Code Package to download: here
- In the behaviour parameters script in ML agents (can be found attached to your roller ball agent from lab 5)
- Which function (in the agent code) does the variable Vector Observation –> Space Size relate to?
- Which function (in the agent code)does the variable Vector Action –> Space Size relate to?
- How do you let the agent know that an decision it made resulted in a behaviour…
- That you want it to do
- That you don’t want it to do
Please read this next paragraph carefully
In this lab we are revisiting our robot arm that we programmed earlier in the course to hit targets. This time we will be using ML agents to solve the problem. This lab will be slightly different than others in that it will use more of an iterative approach rather than a completion based one. This means that you should expect to go back over sections of your code multiple times and experiment with different configurations. We recommend that each person in your group participates by trying a different strategy, and communicating together what you think works and what doesn’t. You will not need to train the network for more than 2 minutes before you see progress. If the arm doesn’t look like it’s starting to figure out the problem after that amount of time, it means you need a new approach.
The three areas of code that you should expect to edit are listed below, and can all be found in the ArmAgent.cs file attached to the robot arm under //TODO:
- This function is where you add inputs to the neural network.
- Note that you will need to update Vector Observation -> Space Size as you change the number of inputs
- What information do you think is needed to solve this problem? What is the simplest way of representing this problem?
- We have given several example inputs, as well as several functions which you may find helpful
- Keep it simple! The more inputs you add, the more time the network will take to train.
- Train your agent by adding rewards!
- You may find the rewardCloserToZero function to be helpful. As value approaches zero, it will return a higher reward.

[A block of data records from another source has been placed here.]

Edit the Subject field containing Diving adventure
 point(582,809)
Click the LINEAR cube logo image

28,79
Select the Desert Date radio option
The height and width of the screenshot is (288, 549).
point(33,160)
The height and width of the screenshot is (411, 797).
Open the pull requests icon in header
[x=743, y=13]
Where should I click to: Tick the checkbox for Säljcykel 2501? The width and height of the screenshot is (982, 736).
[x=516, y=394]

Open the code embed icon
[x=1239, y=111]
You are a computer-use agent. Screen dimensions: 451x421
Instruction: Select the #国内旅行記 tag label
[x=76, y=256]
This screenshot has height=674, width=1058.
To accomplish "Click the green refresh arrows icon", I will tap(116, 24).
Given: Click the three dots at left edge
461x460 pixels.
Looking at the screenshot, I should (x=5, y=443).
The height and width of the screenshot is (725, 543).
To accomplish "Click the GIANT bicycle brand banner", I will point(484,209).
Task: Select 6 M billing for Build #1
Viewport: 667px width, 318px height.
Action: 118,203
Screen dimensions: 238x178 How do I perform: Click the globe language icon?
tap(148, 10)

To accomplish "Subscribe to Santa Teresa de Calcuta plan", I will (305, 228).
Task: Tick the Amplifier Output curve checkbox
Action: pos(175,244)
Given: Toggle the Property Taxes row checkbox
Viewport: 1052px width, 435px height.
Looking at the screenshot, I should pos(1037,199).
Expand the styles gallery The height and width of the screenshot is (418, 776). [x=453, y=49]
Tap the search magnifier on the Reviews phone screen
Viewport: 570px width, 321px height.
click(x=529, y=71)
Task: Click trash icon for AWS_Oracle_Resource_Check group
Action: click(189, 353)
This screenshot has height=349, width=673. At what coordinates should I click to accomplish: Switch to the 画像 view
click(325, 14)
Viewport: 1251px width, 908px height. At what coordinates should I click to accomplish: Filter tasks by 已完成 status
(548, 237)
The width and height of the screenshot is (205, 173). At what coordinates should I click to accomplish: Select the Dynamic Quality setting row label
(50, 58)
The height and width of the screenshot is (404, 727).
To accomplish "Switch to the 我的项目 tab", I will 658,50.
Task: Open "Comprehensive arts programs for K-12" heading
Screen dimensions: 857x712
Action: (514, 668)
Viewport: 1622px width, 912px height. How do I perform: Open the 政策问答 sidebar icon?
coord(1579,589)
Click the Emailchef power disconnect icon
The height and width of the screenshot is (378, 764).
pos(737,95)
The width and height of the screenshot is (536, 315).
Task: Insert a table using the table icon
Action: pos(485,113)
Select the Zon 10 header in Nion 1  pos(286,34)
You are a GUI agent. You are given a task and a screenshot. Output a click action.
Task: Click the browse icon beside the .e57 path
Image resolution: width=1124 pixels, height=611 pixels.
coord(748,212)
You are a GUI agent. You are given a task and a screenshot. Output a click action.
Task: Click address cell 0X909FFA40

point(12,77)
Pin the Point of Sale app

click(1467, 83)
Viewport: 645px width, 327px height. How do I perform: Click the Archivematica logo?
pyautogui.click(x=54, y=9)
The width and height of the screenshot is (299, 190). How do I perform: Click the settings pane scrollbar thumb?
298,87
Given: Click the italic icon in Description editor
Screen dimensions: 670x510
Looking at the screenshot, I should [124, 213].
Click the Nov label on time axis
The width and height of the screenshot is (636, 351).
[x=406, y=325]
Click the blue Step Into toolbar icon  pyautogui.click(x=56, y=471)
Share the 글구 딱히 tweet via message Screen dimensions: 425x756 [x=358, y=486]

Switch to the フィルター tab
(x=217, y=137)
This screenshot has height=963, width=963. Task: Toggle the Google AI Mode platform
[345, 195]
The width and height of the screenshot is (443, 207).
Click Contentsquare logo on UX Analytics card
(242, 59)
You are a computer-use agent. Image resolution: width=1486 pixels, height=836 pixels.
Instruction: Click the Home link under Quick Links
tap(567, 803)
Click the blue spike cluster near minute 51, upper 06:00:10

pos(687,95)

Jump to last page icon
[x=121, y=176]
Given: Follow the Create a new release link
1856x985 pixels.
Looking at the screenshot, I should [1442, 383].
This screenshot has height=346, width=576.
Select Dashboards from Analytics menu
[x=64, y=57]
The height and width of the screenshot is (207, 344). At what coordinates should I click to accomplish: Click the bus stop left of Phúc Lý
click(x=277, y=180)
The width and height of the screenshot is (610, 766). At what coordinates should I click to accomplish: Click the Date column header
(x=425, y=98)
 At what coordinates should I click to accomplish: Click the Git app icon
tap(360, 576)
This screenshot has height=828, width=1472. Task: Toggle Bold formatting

- What rewards should you give when it hits things?
You can also set Max Step, which will end the episode after the specified amount of frames (zero will set it to infinity). This acts like a time limit.
Train your network by running the command
mlagents-learn config/robot_arm.yaml --run-id=yourRunId
You can overwrite a run by adding
You can continue a training session after stopping by adding
mlagents-learn config/robot_arm.yaml --run-id=yourRunId --resume
You can speed up training by right clicking the training area object and hitting duplicate. Then make sure to drag the duplicated one to a new spot. Repeat this as many times as you like (or as your computer can handle without lagging).
- Note that if you make a change to the behaviour parameters it will only update the one copy you changed.
Make sure to get checked off by your TA once you have trained your agent
Did you know that you can solve this problem using only 2 inputs and 2 outputs? Can you figure out which ones they are? (note that training it this way will take at least 5-10m minimum)
- Describe one way you tried to solve the problem that did not work and explain why you think the agent had a difficult time solving it. (1 paragraph max)
- How did the agent end up representing the environment? How was this different than the automated solution you wrote in lab 2 – part 3? (1 paragraph max)
- This question is multiple choice: Are you excited about the robot tournament starting next week?
- Can’t Wait
- I’m SUPER excited
- I’m planning on winning
- (Optional) How can this lab be improved for the future?